The consultant says he doubts the IAG board under Chair Elizabeth Bryan will fall into what he says is a common trap in such situations: “Disregarding operational leaders and going for bright and shiny objects.”

He points to the example of Woolworths, which is still recovering from a succession decision its board made in 2011. Greg Foran, then the diversified retailer’s highly regarded Head of Supermarkets, was expected to succeed Michael Luscombe as CEO. The other candidate was COO Food and Petrol Grant O’Brien.

With market share under threat from a resurgent Coles, Foran presented to the board a plan to take on Coles through a program of store transformation and hefty price competition.

Instead the board went with O’Brien and his plan to establish the Masters chain of home improvement stores. Foran quit shortly after.

Four years later Masters was losing $600 million a year, had eaten up $2 billion of Woolworths capital and O’Brien was out of a job.

Foran was by then running the entire US operation of retailing giant Walmart, seeing off challenges from new market entrants and increasing sales by improving stores and logistics and cutting prices – a strategy that O’Brien’s successor, Greg Banducci, has adopted to recover market share.

There’s a similar example in the recent history of Suncorp. In 2015 Mr Milliner – now a candidate to replace Mr Harmer – was Suncorp’s CEO Personal Insurance and a strong contender for the top job. But the role went to an unlikely outsider, board member Michael Cameron, who had scanty insurance experience but an intriguing marketing idea.

Mr Milliner, who had spent 21 years at the group and was the driver of its “one company, many brands” strategy, resigned. He moved to IAG as COO and was made CEO of a united Australia division in July 2017.

At Suncorp, disappointing returns and the failure of the costly Marketplace strategy saw Mr Cameron leave after four years.

His replacement, Steve Johnston, has already moved to install two high-performance managers to bring more efficiency into the process. Expect more changes as they grapple with the complexities of a rapidly changing market.

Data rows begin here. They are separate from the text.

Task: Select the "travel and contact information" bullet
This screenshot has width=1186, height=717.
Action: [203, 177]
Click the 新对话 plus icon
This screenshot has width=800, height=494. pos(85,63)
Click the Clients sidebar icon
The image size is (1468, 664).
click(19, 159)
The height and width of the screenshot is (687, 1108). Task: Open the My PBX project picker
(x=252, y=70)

We will leave alone the question whether Suncorp could have avoided its traumas had the board selected Mr Milliner. Today he is responsible for most of IAG’s strategic development priorities, which last week’s report defines as “simplify[ing] and optimis[ing] our core insurance business while creating future growth opportunities”.

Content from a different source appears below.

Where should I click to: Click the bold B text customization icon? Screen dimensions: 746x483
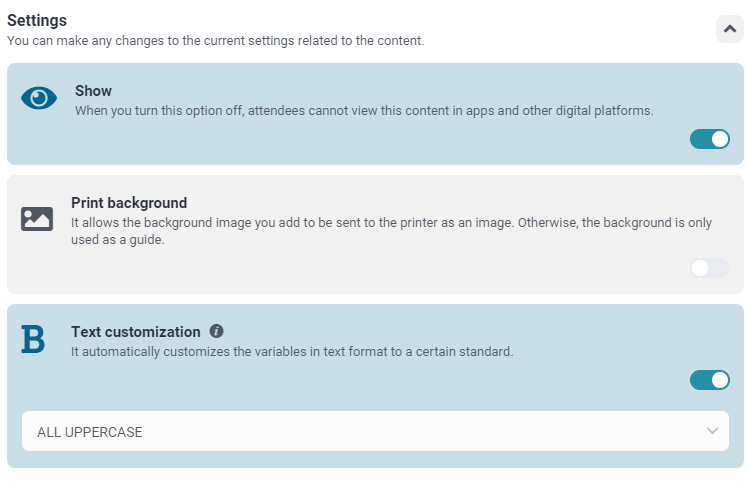click(33, 340)
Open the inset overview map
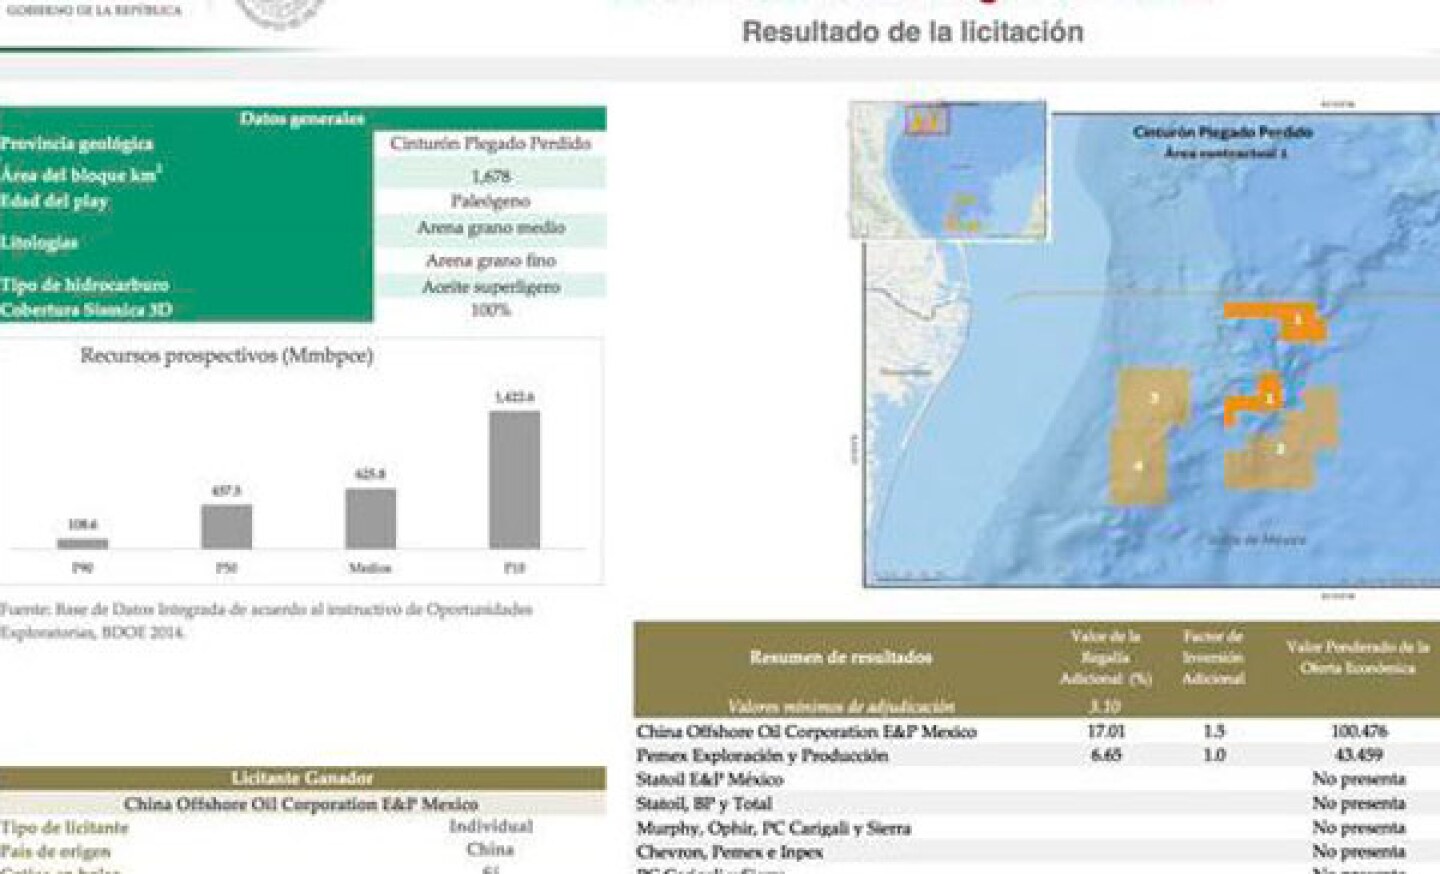This screenshot has height=874, width=1440. [950, 170]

Much of what he has achieved so far has been internal – building new teams, unravelling different cultures and systems, building technology and introducing responsive new products, managing some significant headcount reductions and forming a diverse group of managers.

Growing IAG’s core business will be vital because its dominant position in the local insurance market means its future growth – at least in personal lines – will be organic rather than acquisition-based.

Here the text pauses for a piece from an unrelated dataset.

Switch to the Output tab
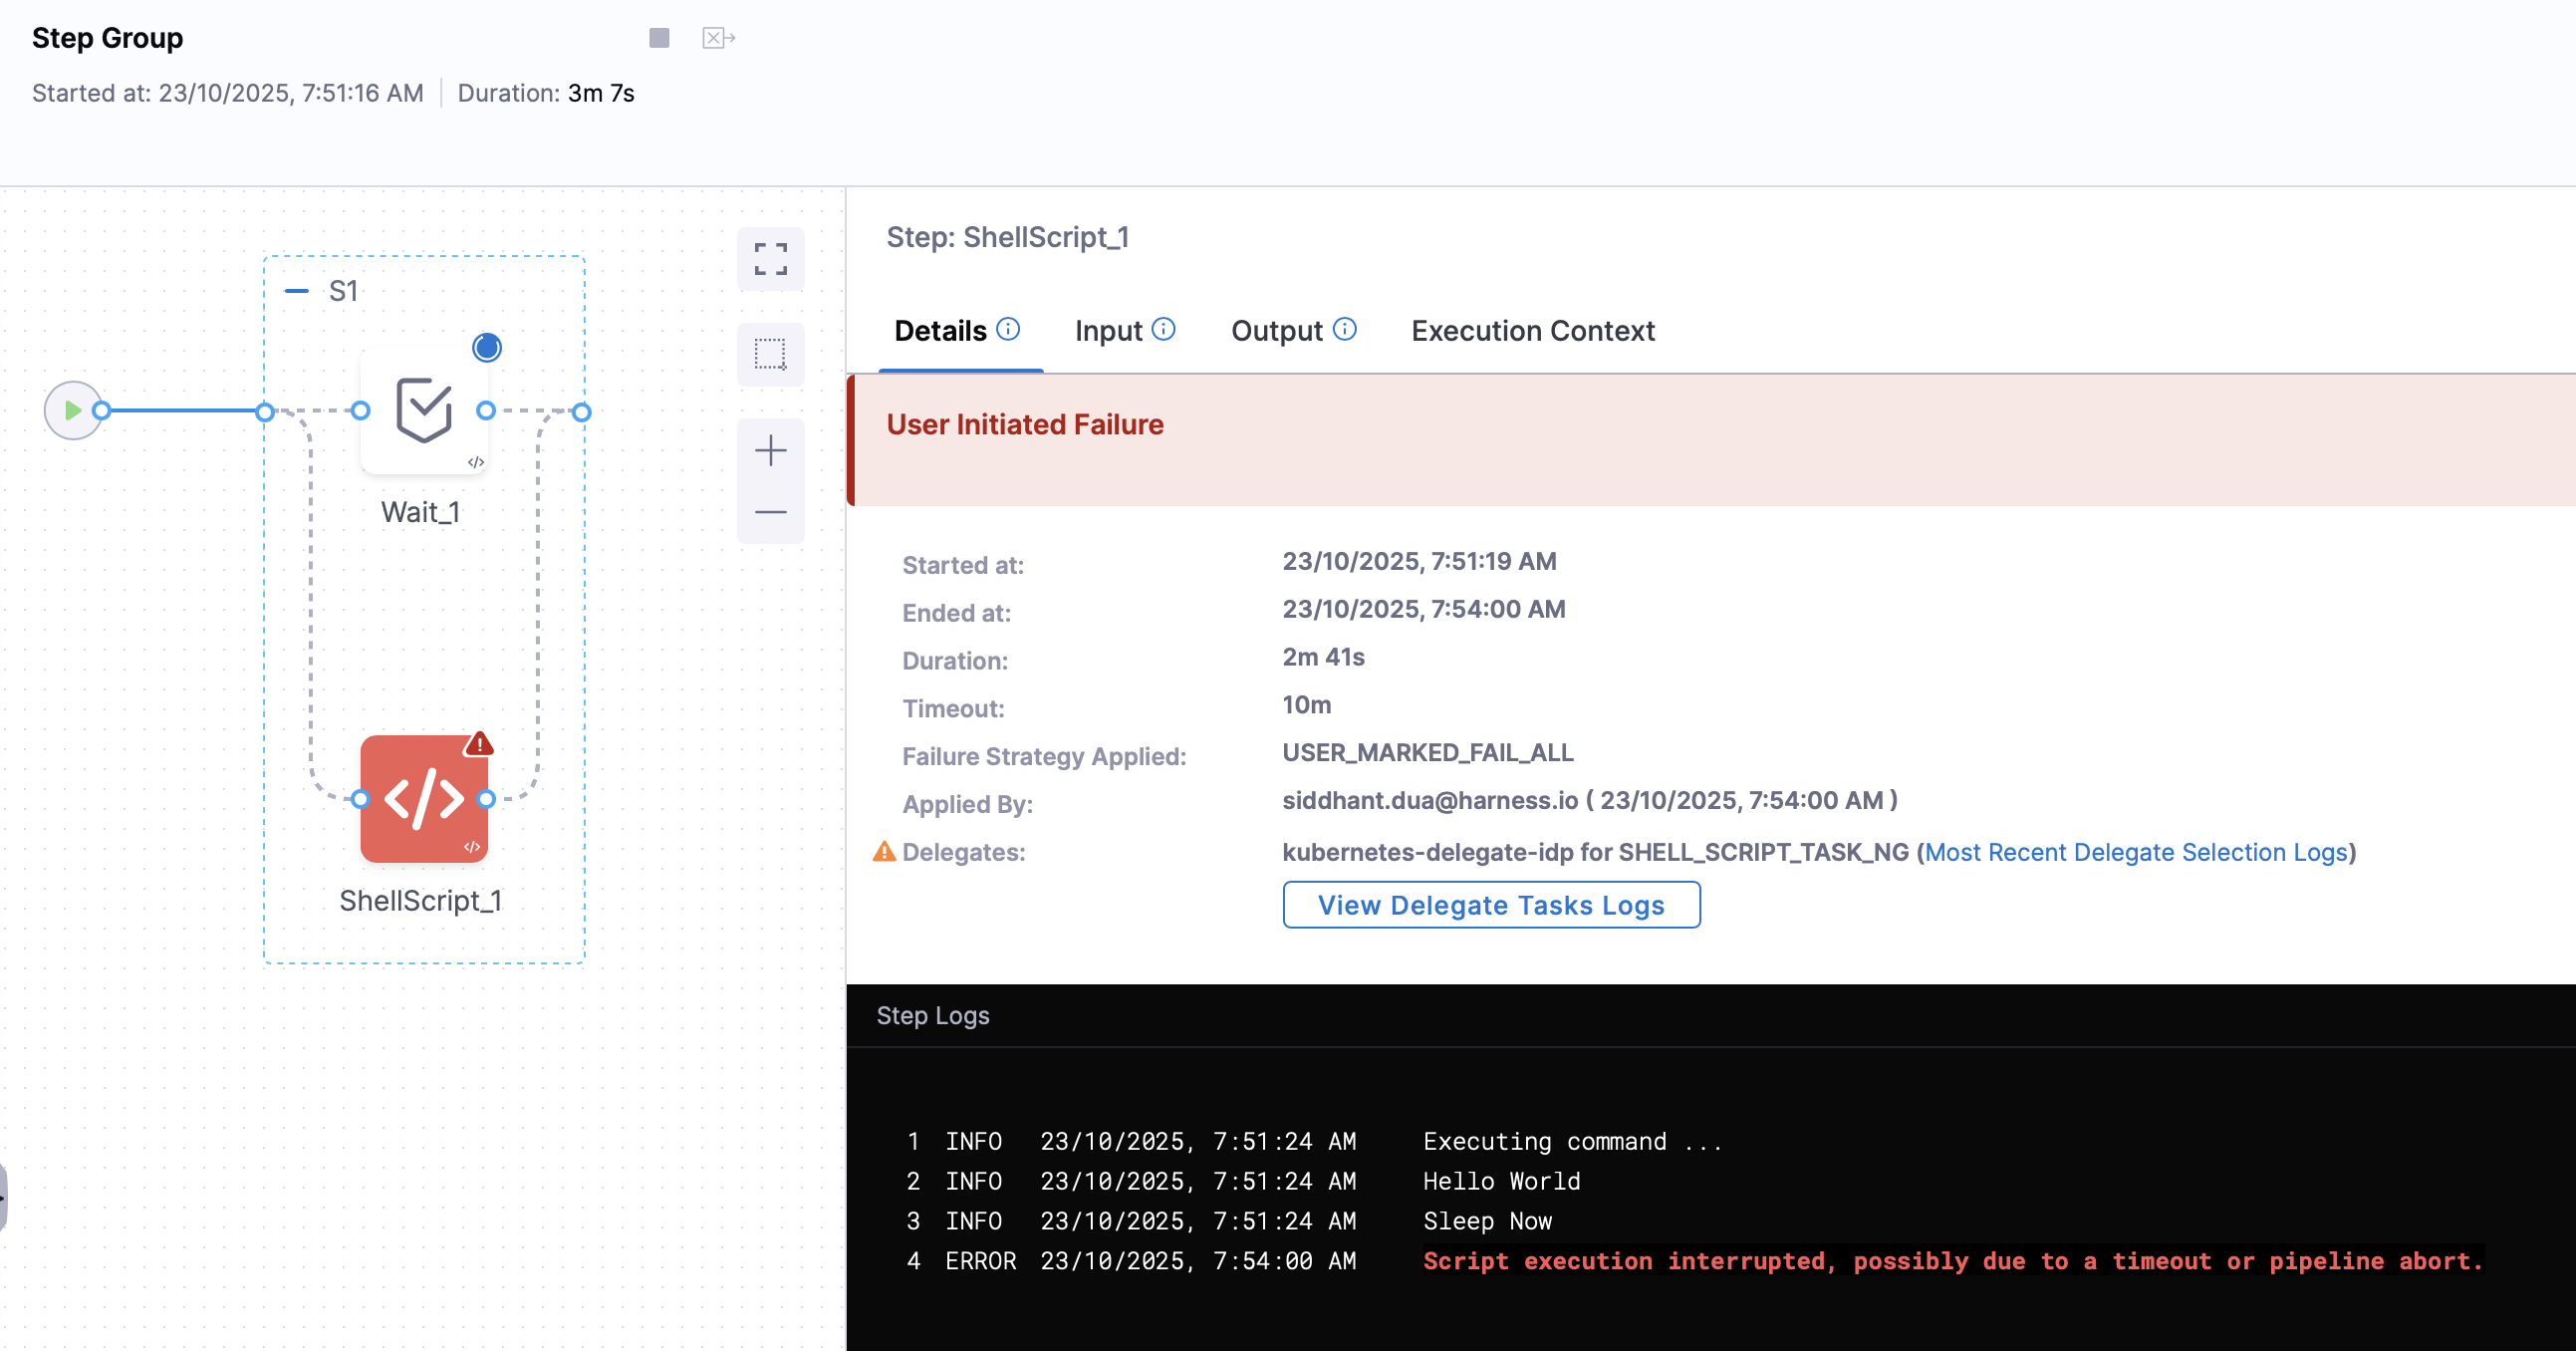 point(1276,331)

No matter who takes IAG forward, it will have to be a very different sort of company from the insurer of today, relying on innovative products and an ability to understand and seize opportunities in a rapidly changing market.

That’s why the choice facing the IAG board is so weighty. It is blessed with two strong candidates who have clear-cut differences in experience and (possibly) vision – one finance, one operations.

But the directors must also consider how to cover the potential loss of one of IAG’s two key executives.